My full review is at Looking Closer.

David DiCerto (Catholic News Service) is similarly impressed: "Despite a discursive script and meandering pace, the film's dramatic rudder—Pekar's alienation and search for meaning in life's marvelous minutiae—holds the story in tow, driving it forward and providing a linchpin to keep viewers engaged. Sadly, the Divine has no play in the prickly poet's musings about ultimate meaning and purpose."

J. Robert Parks (Phantom Tollbooth) calls it "a strange amalgamation of genres. The movie does a wonderful job of bringing those comic book stories to life. Pekar's deadpan humor, especially about himself, is exceedingly funny." But Parks believes that the film "falls short" from the moment Harvey's wife Joyce enters his life. "Though Hope Davis is a fine actress and one I'm always happy to see … her character's presence sends the film in an unfortunate direction. The movie becomes much more about their relationship and Harvey's struggle to make a name for himself. It's standard bio-pic stuff, following the traditional narrative arc of ups, downs, self-realization, and eventual triumph."

Movieguide's critic says it "ultimately paints a positive portrait of one unique man and his family, but it contains plenty of strong foul language."

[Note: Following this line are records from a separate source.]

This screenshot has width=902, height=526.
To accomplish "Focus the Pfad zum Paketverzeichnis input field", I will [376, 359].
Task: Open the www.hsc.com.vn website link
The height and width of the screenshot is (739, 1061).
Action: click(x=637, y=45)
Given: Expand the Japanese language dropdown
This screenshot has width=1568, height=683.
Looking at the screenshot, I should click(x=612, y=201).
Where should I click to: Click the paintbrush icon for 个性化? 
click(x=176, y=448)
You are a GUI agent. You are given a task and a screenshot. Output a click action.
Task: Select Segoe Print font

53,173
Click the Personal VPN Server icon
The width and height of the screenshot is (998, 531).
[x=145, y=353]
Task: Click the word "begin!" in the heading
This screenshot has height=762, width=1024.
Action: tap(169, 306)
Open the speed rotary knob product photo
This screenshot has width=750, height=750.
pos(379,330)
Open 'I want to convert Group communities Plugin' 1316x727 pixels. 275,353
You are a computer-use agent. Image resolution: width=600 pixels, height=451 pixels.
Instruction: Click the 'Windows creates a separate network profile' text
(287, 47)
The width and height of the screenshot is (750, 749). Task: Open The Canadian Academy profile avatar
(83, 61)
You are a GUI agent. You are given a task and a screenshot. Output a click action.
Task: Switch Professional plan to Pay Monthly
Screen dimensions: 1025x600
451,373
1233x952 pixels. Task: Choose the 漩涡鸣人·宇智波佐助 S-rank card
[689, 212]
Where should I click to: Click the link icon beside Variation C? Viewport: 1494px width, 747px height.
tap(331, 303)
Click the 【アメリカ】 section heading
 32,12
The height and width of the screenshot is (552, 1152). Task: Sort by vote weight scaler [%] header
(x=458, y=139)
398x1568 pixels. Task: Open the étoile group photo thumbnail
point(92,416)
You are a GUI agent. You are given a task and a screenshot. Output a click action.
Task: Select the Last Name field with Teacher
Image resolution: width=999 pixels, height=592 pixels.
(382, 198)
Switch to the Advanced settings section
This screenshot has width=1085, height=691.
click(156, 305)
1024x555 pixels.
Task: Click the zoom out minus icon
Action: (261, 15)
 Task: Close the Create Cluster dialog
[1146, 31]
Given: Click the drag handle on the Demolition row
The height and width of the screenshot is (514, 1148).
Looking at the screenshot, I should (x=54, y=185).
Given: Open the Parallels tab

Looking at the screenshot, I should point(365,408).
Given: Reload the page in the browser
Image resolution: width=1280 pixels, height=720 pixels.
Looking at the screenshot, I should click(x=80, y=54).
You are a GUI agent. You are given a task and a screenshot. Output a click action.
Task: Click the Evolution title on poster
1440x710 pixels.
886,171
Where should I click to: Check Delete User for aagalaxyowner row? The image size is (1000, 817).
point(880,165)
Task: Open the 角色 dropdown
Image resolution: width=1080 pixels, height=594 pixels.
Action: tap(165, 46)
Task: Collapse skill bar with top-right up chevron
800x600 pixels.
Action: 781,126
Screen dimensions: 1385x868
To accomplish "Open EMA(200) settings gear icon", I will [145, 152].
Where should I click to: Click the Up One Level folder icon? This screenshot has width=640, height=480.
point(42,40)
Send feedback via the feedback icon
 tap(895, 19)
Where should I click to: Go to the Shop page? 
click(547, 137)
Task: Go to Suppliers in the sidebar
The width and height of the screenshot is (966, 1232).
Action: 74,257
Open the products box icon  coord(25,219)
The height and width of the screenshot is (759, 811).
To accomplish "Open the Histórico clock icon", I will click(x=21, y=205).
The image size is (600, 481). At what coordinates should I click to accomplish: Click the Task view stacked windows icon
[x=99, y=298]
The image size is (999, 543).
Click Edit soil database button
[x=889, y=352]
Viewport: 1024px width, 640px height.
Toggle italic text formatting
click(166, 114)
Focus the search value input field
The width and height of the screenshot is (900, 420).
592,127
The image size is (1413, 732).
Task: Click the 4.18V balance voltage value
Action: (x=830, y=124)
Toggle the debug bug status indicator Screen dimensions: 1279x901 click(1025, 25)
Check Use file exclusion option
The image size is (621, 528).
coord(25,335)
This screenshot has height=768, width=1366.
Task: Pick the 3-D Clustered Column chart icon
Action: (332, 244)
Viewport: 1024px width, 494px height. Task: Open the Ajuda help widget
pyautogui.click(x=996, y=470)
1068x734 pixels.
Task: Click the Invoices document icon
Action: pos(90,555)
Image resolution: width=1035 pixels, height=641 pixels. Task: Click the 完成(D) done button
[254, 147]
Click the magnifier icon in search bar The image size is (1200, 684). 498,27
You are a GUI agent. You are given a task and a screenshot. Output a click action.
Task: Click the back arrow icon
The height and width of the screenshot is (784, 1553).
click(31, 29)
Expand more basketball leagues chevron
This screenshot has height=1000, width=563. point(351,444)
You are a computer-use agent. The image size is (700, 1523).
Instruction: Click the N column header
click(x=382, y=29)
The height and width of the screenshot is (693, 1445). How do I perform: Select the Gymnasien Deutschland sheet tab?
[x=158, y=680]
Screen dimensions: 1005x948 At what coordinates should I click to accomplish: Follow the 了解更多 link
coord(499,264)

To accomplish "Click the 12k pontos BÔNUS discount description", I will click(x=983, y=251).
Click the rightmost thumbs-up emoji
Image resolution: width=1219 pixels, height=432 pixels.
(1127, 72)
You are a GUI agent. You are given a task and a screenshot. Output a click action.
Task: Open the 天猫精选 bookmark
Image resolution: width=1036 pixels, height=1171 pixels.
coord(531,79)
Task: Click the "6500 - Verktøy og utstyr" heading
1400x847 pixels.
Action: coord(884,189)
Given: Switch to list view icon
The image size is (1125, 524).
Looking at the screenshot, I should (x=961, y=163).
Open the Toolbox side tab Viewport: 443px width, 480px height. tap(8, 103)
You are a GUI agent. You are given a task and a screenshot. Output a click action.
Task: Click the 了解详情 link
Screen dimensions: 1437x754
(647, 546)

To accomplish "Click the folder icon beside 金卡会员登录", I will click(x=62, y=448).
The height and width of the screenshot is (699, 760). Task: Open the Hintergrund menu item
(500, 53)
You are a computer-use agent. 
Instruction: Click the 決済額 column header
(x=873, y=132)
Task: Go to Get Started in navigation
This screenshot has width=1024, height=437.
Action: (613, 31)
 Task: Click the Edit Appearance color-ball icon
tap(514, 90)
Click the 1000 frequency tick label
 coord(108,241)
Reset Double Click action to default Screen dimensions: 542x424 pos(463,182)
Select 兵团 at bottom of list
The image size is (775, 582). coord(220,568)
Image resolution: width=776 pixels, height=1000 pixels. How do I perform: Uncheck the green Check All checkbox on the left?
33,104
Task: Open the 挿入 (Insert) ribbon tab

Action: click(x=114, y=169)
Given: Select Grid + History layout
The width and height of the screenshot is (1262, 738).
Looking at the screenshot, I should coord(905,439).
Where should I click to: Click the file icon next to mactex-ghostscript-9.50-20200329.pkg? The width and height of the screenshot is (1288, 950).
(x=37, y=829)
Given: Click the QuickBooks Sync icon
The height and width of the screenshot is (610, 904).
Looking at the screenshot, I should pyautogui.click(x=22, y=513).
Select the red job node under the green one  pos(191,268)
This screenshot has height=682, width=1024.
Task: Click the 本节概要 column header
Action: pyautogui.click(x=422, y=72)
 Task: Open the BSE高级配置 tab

Few films released this year have received as warm a welcome from mainstream critics as American Splendor. Click here to scan through some of their rave reviews.

from Film Forum, 09/04/03

At Dick Staub's CultureWatch, there is an examination of American Splendor, the inventive and hilarious look at the life of cartoonist Harvey Pekar. The reviewer says, "[Pekar's] worldview is cynical and outlook bleak, but he looks out for the less fortunate and is kind to the disenfranchised at the VA hospital where he worked. His selflessness is maddeningly mixed with a tunnel-visioned selfishness. A subtle preoccupation with death and what happens when we die weaves itself through the storyline. In theological terms, being 'saved' is less about being nice than being real and I couldn't help but wondering why I meet so few 'real' people among those who call themselves 'saved.' I like hanging with people like [Pekar], and I think Jesus would too."

from Film Forum, 10/02/03

Posting on past releases, Michael Elliott (Movie Parables) and Loren Eaton (Plugged In) ponder the insights available to viewers in American Splendor.